I’m in the Bom Bom room with my granddaughters, Simone (Mone), 3, and Naomi Lou, 2. It’s really the Jazzercise studio. Mone named it “Bom Bom” way back when she’d just learned to walk. We’d go out there to goof around. I was playing tunes for her, trying to decide what new routine to learn and she bounced up and down the most-est to this one, by Sam and the Womp: “I’m the cat with the bass and drum, goin’ around like, ‘bom, bom, bom’.” Catchy. Fun. Her hips wiggled side to side. Boom, boom, boom.
Today, we decide we need mats, lots of mats, from the shelf in the closet. Down they come. Boom, boom, boom. At least twenty of them. I tried to get Naomi interested in the song Juicy Wiggle, earlier, in the kitchen, when she wanted juice, which she calls “juicy”. I put it on now. Red Foo sings, “I asked them what they doin’ and they said, ‘juicy wiggle’.” As you can see, the tunes me and my girls listen to have deep lyrics and great political value.
Anyway, after we dance around the Bom Bom for a while, showing each other our juicy wiggle, I start placing the mats, rolled into cylinders, upright around Mone. Eyes bright, giggling, you can tell she’s imagining what our fort will look like, feel like. Her nose has been running all morning. She’s been saying “boogie” over and over. Her hair is wild, a thin braid running down her back with tons of strands escaping out the sides. She’s wearing her cute maroon t-shirt dress from Old Navy, with the flouncy netted skirt, like a tutu. Naomi runs around, tight Frozen pants on, quilted pink sweater, blond hair fine, short and sticking up here and there.
When Naomi gets to the fort, I say, “Say, ‘open sesame’.” “Open sesame,” she says in her precious soft voice. (My mom told me this about my two girls. “They have the sweetest voices.” I was so busy then. My girls had sweet voices too?) I create a doorway by moving one of the mats. And there they are, two little sisters inside a big fort inside the Bom Bom! It’s so exciting! And brief. Accidentally, one mat gets knocked down, then another, then another and then they’re both flinging mats all over and the fort is destroyed.

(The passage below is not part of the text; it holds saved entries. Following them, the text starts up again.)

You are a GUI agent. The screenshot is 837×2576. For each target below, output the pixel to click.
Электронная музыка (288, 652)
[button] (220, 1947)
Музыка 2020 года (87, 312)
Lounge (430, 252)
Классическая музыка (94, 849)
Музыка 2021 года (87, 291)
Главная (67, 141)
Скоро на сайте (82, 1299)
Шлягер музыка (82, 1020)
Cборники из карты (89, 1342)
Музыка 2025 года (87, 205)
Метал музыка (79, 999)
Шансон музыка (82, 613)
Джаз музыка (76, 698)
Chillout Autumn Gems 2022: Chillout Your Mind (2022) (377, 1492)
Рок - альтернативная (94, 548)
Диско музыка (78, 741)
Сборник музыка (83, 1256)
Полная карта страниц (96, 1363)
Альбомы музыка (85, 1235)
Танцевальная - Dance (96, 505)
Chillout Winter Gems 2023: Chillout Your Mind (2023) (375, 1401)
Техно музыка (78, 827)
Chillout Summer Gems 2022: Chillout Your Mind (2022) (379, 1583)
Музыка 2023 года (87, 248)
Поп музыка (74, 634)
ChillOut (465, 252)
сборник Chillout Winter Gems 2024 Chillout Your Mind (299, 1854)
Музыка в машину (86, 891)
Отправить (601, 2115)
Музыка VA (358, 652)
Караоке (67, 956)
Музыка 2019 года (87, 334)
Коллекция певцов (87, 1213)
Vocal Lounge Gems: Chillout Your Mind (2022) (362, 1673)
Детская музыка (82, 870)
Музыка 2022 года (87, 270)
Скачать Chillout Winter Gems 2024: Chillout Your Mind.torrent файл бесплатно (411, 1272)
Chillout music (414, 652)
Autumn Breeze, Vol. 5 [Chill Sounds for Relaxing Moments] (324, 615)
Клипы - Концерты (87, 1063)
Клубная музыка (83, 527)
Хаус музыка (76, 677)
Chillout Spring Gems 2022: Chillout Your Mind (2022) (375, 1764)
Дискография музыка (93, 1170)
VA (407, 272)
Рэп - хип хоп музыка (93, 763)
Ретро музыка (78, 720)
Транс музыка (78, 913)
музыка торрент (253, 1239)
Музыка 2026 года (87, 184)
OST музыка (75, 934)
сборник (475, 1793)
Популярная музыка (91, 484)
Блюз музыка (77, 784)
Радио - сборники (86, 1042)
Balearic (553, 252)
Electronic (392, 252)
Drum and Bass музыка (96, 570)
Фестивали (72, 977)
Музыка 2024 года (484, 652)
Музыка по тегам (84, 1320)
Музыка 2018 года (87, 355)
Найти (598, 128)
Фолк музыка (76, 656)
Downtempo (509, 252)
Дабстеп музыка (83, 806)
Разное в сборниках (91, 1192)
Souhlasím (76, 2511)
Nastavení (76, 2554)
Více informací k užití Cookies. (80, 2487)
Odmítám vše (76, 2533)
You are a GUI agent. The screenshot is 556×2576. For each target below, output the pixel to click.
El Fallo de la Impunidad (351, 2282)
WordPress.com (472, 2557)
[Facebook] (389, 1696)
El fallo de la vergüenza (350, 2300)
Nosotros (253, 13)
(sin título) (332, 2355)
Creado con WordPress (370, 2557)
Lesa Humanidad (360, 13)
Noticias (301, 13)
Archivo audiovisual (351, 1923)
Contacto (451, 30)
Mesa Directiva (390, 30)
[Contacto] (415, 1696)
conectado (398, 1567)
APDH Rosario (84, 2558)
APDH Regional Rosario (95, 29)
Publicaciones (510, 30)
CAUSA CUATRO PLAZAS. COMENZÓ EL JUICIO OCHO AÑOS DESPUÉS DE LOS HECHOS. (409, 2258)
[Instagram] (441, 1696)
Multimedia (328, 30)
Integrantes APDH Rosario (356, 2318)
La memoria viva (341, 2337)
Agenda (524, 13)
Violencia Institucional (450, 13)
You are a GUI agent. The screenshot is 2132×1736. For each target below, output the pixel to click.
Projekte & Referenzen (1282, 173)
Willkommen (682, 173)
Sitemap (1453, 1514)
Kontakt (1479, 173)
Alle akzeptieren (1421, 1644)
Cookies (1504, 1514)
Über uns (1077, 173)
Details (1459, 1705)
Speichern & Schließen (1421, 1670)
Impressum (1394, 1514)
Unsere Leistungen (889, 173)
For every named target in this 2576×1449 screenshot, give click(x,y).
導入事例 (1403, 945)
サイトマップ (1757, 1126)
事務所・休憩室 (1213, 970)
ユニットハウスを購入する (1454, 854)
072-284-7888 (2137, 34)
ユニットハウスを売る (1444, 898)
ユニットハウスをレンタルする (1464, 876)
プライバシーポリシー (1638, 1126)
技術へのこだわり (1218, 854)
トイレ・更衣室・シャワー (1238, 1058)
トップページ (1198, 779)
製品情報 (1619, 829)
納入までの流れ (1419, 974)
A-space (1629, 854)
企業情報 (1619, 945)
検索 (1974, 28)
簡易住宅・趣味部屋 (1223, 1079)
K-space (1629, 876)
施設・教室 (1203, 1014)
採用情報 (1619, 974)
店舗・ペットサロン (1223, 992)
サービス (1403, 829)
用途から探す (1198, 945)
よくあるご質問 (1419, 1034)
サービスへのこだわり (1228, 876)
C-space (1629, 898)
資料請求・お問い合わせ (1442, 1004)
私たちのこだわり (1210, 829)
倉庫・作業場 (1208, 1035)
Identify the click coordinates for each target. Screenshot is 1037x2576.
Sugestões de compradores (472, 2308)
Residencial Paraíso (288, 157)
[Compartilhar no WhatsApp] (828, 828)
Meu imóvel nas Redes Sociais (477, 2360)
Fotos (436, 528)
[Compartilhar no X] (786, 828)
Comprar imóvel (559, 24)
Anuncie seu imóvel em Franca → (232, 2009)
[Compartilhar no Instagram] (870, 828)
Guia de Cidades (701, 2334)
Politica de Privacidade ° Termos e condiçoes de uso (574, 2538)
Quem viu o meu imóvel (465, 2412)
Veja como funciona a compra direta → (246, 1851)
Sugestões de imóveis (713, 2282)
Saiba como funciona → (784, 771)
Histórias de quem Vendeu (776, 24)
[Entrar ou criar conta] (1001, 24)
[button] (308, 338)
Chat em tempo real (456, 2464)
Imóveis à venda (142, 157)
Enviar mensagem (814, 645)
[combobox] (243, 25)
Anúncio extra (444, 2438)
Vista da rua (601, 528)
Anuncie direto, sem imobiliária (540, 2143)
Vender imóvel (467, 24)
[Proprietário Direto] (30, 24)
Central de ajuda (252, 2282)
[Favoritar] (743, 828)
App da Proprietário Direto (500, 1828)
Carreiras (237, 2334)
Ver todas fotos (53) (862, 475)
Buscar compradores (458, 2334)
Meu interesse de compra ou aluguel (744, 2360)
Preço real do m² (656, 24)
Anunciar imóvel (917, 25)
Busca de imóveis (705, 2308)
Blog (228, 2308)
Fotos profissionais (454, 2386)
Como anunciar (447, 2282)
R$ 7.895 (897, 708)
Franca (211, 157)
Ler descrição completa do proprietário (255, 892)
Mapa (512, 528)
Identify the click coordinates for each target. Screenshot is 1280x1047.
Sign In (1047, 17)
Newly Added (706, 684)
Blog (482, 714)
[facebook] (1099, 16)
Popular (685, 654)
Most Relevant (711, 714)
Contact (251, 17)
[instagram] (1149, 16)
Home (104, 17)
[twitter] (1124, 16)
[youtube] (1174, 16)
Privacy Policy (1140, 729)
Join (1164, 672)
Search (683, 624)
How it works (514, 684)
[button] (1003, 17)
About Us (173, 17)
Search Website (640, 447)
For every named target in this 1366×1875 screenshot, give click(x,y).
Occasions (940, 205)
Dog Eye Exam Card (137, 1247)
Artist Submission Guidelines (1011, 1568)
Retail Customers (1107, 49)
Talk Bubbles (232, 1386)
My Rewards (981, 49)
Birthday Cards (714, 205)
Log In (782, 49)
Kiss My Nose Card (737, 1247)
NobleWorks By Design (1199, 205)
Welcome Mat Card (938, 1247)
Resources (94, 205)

“Again? Again?” Naomi says.
And I rebuild. It’s what we do, us humans, is it not? Build? Knowing nothing lasts? Everything needs mending, sometime hence. Things, people? They all fall down, eventually.
Mone and Naomi knock the fort down again. I rebuild. They knock it down. I chase Naomi around and around and around and she giggles and giggles and giggles, while Mone makes me a blue mat road, lovely and smooth.
I say, “Ok. Tidy-up-time.”
“NO,” says Mone.
I give her a time-out, to think about this, in the corner, where there’s lots of light, where the patio door and the windows meet. She’s frustrated and sad, but alert. After watching Naomi hand mats to me, one at a time, to put it on the shelf, she jumps up, hands a mat to Naomi, Naomi hands it to me, I put it on the shelf. Teamwork!
We go in to the flour-dusted kitchen, chow down on chocolate chip cookies they helped me make earlier. I put some in a baggie for them to take home. We gather up our stuff, then play the Leaving Game in the mudroom for a bit. The Leaving Game goes something like this: Mone puts my boots on and clomps around. Naomi puts her boots on the wrong feet without her socks then remembers she has to pee-pee. Mone puts her coat on upside-down. Naomi can’t find her hat and when she does she puts it on backwards. They’re both captivated by the navy and white umbrellie in the brass stand. I have to show them the five more umbrellies in my closet. “Too many umbrellies!” we say. When we’re finally all stuffed into Flexi and buckled in Mone says, “Oh no! Stripes blankie!” and Naomi says, “Oh no! Cinderellie!” I must go back into the house, to the rescue.
Driving home, we go on the Wee Road, where there are gigantic hills, up and down, and really sharp turns, left and right. “Hold onto the rails,” Mone warns her sister, grabbing the sides of her car seat. Then Mone says, “Paw Patrol is on a roll.” It’s what Marshall, the Dalmatian, says. You have to say it in a low, deep voice. “Paw Patrol is on a roll.” We all practice it, over and over. Then it’s time to turn onto Funshawe. Because it’s so fun, on Funshawe, you have to laugh and laugh and laugh, slapping your knee. Try it. It is fun and makes you really happy, even if you’re tired, even if you’re sad. Travelling on Funshawe is kind of like Laughter Yoga – Hasyayoga. You start off pretending, then next thing you know, you’re on a roll of real, contagious laughter. All your cares just melt away.